BEIJING, May 6  -- Online money market funds (MMFs) are losing their appeal to Chinese investors who crave higher yields in the stock market.

Combined assets of online MMFs totaled 1.36 trillion yuan (222 billion U.S. dollars) at the end of the first quarter, down 9.8 percent from the previous quarter, according to data from Beijing-based lending information provider Rong360.com.

The figure was a sizable reduction compared to a peak of 1.56 trillion yuan at the end of September 2014.

Analysts said a bullish stock market has drawn money away from online MMFs.

The benchmark Shanghai Composite Index has gained more than 30 percent since the start of this year, accompanied by a frenzy of new accounts and record turnover.
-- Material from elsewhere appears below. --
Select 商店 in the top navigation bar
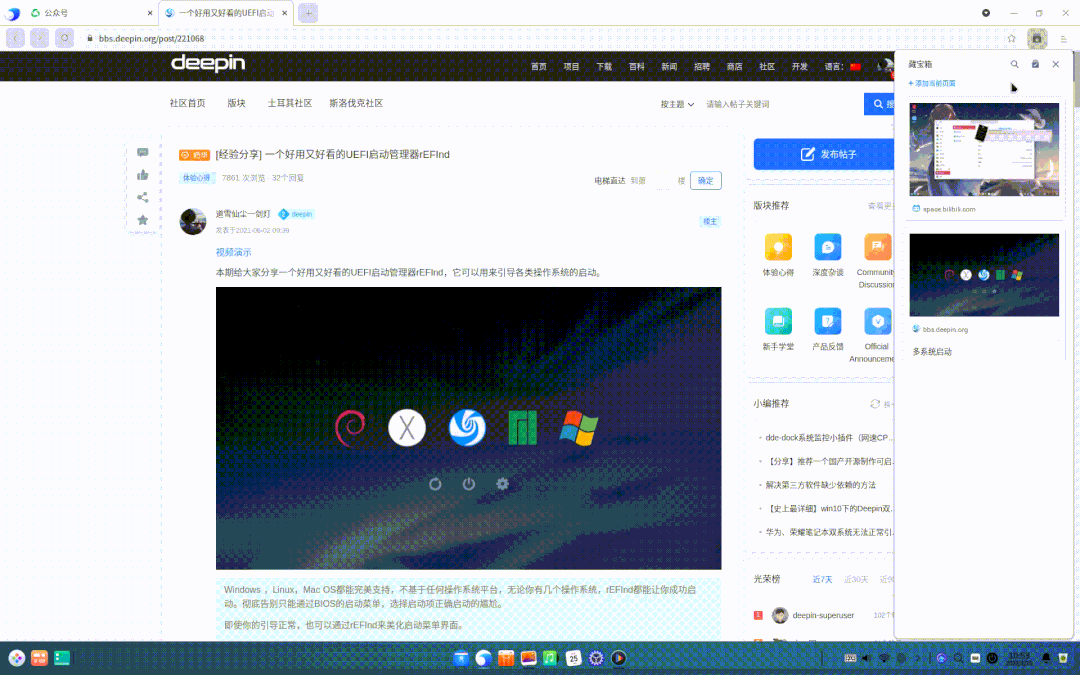This screenshot has width=1080, height=675. point(733,66)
Rong360.com analyst Xu Jin said that a huge amount of capital has flowed out of bank deposits and online MMFs into the stock market, feeding the market's steady climb.
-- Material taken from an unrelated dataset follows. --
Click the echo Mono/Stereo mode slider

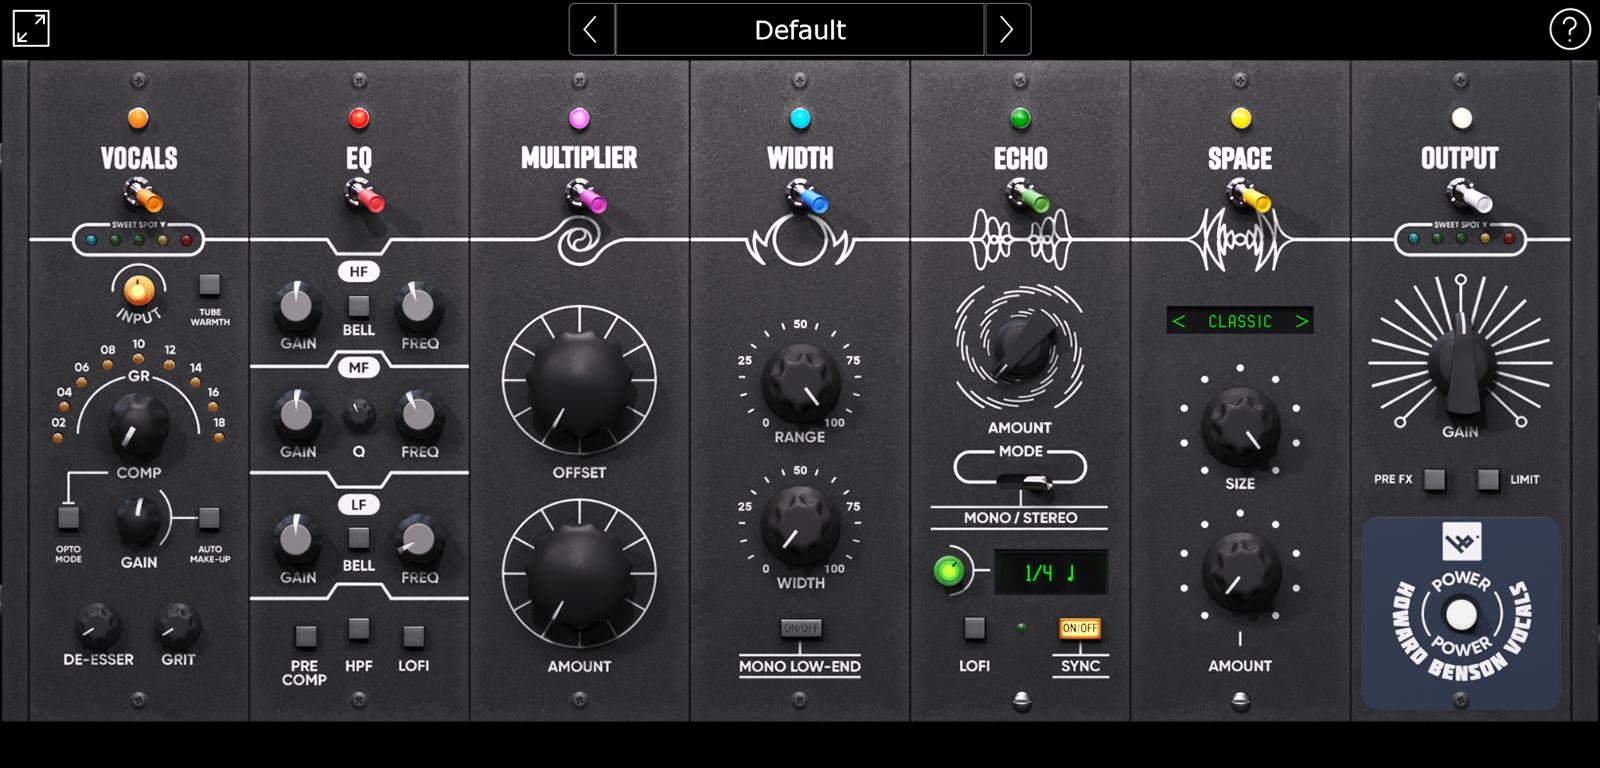point(1021,483)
Online MMFs offered annualized interest rates of nearly 7 percent when they first became popular in 2013, but the current rate has fallen to around 4 percent, another reason they have lost their allure, according to Xu.

The falling yields accompanied two interest rate cuts and two drops in banks' reserve requirement ratio by the central bank since November of last year.

Despite the general decline, Alibaba's Yu'e Bao, the most popular and largest online MMF, was an exception. Its first quarter report showed assets had reached 712 billion yuan as of the end of March, up 23 percent from three months ago.

Alastair Sewell, Senior Director of Fund &Asset Manager Ratings at Fitch Ratings, said the relative ease and convenience of online MMFs have made them wildly popular and a key wealth management tool for average investors.

Yu'e Bao can be used for online purchases, taxis, credit card payments, mortgage payments, and even utilities such as water and electricity. It also offers instant redemption and no-fee money transfers between bank accounts.

However, Sewell warned that online MMFs have a less stable investor base with yield-hungry retail investors susceptible to herd behavior, which could result in a mass outflow of funds.